● **Data for review**:
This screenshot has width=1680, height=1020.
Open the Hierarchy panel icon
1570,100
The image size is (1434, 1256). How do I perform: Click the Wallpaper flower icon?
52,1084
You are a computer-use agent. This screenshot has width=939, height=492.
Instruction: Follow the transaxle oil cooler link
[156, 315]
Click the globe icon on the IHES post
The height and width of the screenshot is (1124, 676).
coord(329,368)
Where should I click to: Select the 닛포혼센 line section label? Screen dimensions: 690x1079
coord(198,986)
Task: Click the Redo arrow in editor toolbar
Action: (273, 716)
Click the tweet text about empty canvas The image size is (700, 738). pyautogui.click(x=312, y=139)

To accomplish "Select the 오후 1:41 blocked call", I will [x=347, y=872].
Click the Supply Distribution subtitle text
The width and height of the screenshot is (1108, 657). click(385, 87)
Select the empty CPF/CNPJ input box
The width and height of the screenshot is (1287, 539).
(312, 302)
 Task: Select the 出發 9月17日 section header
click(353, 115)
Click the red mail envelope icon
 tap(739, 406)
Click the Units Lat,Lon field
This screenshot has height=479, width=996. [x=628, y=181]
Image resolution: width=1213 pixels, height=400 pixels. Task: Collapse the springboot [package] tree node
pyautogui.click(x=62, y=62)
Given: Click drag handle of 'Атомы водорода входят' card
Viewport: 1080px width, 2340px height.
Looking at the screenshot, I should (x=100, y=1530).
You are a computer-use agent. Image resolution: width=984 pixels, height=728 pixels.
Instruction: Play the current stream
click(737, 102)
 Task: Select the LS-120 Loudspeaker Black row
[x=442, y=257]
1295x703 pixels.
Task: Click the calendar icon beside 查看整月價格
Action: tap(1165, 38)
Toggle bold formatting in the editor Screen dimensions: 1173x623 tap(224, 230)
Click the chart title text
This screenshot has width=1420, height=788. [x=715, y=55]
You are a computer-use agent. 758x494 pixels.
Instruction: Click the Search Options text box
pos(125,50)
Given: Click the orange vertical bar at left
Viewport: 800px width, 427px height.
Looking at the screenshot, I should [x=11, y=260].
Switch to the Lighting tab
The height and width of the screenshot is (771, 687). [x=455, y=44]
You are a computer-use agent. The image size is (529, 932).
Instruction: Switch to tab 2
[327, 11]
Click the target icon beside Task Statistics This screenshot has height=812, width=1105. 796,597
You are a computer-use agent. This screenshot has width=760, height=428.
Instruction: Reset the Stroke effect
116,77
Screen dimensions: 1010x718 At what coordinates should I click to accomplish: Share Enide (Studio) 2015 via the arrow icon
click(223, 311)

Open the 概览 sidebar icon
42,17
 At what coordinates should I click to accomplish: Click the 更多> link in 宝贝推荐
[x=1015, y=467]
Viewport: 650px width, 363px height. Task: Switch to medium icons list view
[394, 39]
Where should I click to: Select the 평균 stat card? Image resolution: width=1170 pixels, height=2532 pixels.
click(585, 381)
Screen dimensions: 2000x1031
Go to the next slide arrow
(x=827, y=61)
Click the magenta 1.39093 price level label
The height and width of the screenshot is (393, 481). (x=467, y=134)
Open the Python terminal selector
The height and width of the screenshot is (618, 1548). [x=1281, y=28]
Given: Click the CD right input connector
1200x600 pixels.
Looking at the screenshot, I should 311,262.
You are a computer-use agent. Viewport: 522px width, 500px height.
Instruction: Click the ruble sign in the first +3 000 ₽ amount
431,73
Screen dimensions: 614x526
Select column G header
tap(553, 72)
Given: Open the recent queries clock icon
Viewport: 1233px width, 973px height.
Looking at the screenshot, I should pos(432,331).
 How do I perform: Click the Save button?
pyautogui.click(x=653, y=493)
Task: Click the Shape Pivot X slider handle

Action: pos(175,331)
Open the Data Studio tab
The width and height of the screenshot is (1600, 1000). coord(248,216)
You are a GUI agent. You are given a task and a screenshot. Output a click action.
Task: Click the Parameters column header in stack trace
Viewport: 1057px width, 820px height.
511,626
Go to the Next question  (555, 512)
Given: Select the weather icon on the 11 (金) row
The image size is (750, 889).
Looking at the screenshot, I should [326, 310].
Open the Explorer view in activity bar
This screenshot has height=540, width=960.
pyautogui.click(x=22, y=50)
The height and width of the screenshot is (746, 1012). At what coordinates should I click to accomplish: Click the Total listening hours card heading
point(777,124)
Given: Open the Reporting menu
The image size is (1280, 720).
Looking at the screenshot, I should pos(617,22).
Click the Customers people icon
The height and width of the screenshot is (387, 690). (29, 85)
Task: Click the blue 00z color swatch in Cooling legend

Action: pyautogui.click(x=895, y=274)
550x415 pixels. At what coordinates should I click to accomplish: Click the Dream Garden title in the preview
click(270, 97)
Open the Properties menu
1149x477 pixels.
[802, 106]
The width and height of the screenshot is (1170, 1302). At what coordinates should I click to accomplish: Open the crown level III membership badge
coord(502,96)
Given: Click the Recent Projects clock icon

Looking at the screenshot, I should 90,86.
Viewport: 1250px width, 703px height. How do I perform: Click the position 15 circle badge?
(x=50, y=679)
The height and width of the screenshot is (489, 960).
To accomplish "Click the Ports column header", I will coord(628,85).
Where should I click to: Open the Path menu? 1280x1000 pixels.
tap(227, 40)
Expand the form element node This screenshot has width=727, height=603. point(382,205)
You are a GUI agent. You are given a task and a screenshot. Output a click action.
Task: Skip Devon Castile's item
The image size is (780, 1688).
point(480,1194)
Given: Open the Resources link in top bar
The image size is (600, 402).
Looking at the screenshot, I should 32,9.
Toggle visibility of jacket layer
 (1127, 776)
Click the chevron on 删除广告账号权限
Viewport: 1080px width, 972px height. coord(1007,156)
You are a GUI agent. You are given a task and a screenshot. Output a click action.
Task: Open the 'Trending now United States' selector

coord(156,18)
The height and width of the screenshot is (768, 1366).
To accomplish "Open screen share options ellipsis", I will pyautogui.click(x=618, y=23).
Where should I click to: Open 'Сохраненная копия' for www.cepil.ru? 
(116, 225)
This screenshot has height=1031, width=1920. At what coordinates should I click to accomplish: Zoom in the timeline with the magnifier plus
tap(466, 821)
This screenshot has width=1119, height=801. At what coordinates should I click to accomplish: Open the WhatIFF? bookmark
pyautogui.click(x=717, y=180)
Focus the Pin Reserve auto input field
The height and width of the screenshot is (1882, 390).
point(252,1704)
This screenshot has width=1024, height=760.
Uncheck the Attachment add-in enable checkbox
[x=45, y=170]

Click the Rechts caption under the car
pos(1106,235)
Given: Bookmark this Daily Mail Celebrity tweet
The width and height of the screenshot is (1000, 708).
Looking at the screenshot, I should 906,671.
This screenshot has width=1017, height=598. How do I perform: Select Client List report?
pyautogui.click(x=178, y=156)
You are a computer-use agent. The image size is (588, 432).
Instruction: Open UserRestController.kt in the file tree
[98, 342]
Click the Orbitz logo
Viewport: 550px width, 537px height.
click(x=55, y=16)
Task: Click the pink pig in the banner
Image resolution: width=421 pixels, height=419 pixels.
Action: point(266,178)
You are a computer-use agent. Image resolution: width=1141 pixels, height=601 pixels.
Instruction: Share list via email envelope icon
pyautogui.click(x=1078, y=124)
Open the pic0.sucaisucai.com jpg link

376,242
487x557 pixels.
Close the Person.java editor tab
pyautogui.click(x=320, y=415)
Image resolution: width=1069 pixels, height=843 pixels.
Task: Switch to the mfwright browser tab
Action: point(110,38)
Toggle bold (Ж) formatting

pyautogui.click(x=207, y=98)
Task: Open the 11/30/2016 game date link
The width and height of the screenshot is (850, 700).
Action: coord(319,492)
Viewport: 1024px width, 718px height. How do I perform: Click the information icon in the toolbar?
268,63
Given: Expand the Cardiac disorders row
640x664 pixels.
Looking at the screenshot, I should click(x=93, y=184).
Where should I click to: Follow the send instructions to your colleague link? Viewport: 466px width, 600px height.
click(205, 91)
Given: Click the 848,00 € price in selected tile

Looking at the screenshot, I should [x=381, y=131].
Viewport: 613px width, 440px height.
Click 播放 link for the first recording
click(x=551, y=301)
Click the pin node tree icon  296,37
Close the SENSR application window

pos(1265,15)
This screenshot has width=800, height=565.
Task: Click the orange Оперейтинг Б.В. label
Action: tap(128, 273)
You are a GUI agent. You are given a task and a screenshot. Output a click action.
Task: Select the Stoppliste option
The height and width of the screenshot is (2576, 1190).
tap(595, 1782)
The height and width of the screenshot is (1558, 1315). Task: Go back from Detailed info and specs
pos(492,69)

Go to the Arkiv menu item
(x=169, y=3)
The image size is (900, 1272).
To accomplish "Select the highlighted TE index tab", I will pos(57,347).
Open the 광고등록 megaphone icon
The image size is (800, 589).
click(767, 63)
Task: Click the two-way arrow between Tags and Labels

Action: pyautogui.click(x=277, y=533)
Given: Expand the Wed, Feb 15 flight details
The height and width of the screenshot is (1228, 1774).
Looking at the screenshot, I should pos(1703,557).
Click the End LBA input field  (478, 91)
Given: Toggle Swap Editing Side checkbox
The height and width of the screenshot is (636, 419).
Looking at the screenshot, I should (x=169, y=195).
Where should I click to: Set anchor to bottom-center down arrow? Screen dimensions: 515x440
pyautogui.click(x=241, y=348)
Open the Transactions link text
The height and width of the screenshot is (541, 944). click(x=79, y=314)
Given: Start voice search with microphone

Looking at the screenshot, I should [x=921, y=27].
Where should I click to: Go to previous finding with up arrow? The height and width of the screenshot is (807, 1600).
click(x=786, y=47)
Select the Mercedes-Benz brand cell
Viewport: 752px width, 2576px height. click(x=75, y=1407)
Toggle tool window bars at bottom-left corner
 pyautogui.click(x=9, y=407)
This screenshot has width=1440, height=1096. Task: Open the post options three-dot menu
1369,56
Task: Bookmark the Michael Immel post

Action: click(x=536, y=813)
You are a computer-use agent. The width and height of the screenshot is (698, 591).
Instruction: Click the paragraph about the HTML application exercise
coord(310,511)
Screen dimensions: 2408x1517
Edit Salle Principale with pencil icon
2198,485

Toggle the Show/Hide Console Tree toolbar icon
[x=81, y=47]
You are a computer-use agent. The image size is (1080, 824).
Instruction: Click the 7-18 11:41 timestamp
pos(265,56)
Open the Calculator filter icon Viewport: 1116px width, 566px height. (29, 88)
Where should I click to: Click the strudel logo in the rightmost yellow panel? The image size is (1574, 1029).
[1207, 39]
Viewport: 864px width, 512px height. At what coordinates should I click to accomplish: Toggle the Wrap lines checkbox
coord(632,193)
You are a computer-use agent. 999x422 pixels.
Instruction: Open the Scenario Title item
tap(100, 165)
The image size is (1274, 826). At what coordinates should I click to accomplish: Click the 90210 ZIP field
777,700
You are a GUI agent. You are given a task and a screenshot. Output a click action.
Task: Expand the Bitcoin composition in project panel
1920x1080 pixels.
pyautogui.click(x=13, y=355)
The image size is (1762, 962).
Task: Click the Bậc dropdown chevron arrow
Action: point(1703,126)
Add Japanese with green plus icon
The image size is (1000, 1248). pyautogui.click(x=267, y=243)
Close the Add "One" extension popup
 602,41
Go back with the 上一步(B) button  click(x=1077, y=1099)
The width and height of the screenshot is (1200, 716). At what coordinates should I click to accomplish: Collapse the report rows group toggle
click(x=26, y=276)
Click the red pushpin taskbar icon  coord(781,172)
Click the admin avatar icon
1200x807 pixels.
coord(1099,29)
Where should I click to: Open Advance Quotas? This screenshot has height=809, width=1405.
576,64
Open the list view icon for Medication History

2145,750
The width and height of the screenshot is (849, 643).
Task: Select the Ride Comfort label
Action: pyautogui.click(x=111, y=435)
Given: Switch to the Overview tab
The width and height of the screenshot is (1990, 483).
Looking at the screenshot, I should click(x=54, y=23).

● **What needs to be done**: What you give back should be exactly the lines of the data above from the line with "Click the Orbitz logo" through the line with "You are a computer-use agent. Image resolution: width=1141", both of those included, and nothing more.

● **Solution**:
Click the Orbitz logo
Viewport: 550px width, 537px height.
click(x=55, y=16)
Task: Click the pink pig in the banner
Image resolution: width=421 pixels, height=419 pixels.
Action: point(266,178)
You are a computer-use agent. Image resolution: width=1141 pixels, height=601 pixels.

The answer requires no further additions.